Of course nothing prevents Wile E. Hacker from also paying €1000 every year to receive advance notice, but I suspect it would sting a bit to know that your own money is being used to prevent the event you are gambling on - and that it might take eleven years for the ball to stop.

But we will also maintain a VIVU-list, for people and companies who contribute materially to the Varnish Project in some way, (documentation, code, machines, testing, meeting-rooms…) or people we judge should be there for some other good reason.

If you feel you should be on the VIVU list, drop me an email, don’t forget to include your PGP key.

VQS - Varnish Quality Software

From the very first line of code, Varnish has also been a software quality experiment, I wanted to show the world that software does not have to suck.

Strange as it sounds, now that we finally had a major security issue, I feel kind of vindicated, in a strange kind of “The house burned down but I’m happy to know that the fire-alarm did work” kind of way.

We have had some CVE’s before, but none of them were major issues.

The closest was probably CVE-2013-4484 four years ago, which in many ways was like VSV00001, but it only affected users with a not so common VCL construct.

VSV00001 on the other hand exposes all contemporary Varnishes, it doesn’t get any more major than that.

But it took eleven years 2 to get to that point, primarily because Varnish is a software quality experiment.

How unusual our level of software quality is, was brought home by the response to my request for a CVE number under embargo: “I can do an embargoed CVE, but I’m not comfortable assigning one blindly to someone who doesn’t have a history of requesting them.” - that sounds like praise by faint damnation to me.

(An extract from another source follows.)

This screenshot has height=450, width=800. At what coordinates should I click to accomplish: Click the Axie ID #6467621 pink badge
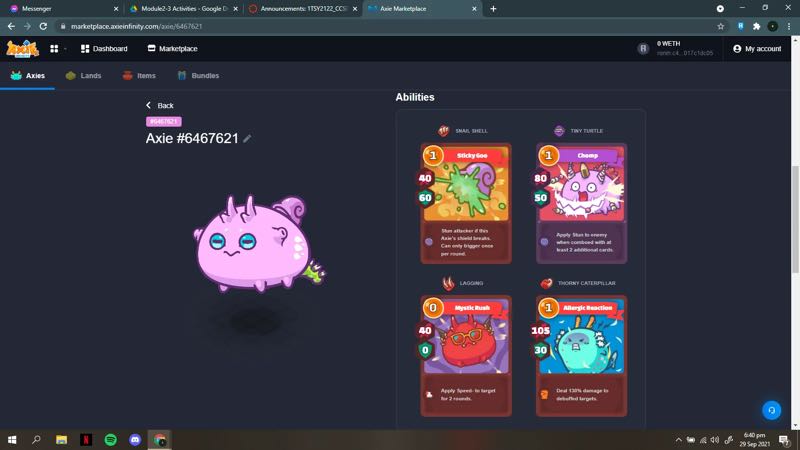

Anyway, I will not promise that we will have no major security issues until the year 2028, but I’ll do my damnest to make it so.

VDR - Varnish Developers Rock

When this issue surfaced I had contractors and moving boxes all around me and barely had workable internet connectivity in the new house.

The usual gang of Varnish developers did a smashing job, largely on their own, and I am incredibly thankful for that.

Much appreciated guys!

And also a big round of thanks to the sponsors and VML contributors who have had patience with me trying to do the right thing, even if it took a while longer: I hope you agree that it has been worth it.

phk

PS: This was written before the public announcement.

Footnotes

1

There is practically no overhead on the VML, only the banking fees to receive the payments.

2

It can be argued that we should only count until the bug was introduced in the codebase, rather than until it was discovered. In that case it is not eleven years but “only” eight years.